Repeat the entire listing exactly as written.

*** MATERIAL PROVIDED Section Begins ***

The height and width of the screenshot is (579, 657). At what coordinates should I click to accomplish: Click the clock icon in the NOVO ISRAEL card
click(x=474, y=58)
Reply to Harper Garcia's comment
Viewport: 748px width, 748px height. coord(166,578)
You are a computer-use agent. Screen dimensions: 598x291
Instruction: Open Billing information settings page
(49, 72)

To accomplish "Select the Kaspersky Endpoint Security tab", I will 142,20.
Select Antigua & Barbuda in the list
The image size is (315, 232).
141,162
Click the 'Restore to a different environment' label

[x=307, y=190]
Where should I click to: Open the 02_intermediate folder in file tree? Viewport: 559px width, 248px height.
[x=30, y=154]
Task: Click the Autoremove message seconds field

*** MATERIAL PROVIDED Section Ends ***

_RESPONSE BELOW:_
The height and width of the screenshot is (579, 657). At what coordinates should I click to accomplish: Click the clock icon in the NOVO ISRAEL card
click(x=474, y=58)
Reply to Harper Garcia's comment
Viewport: 748px width, 748px height. coord(166,578)
You are a computer-use agent. Screen dimensions: 598x291
Instruction: Open Billing information settings page
(49, 72)

To accomplish "Select the Kaspersky Endpoint Security tab", I will 142,20.
Select Antigua & Barbuda in the list
The image size is (315, 232).
141,162
Click the 'Restore to a different environment' label

[x=307, y=190]
Where should I click to: Open the 02_intermediate folder in file tree? Viewport: 559px width, 248px height.
[x=30, y=154]
Task: Click the Autoremove message seconds field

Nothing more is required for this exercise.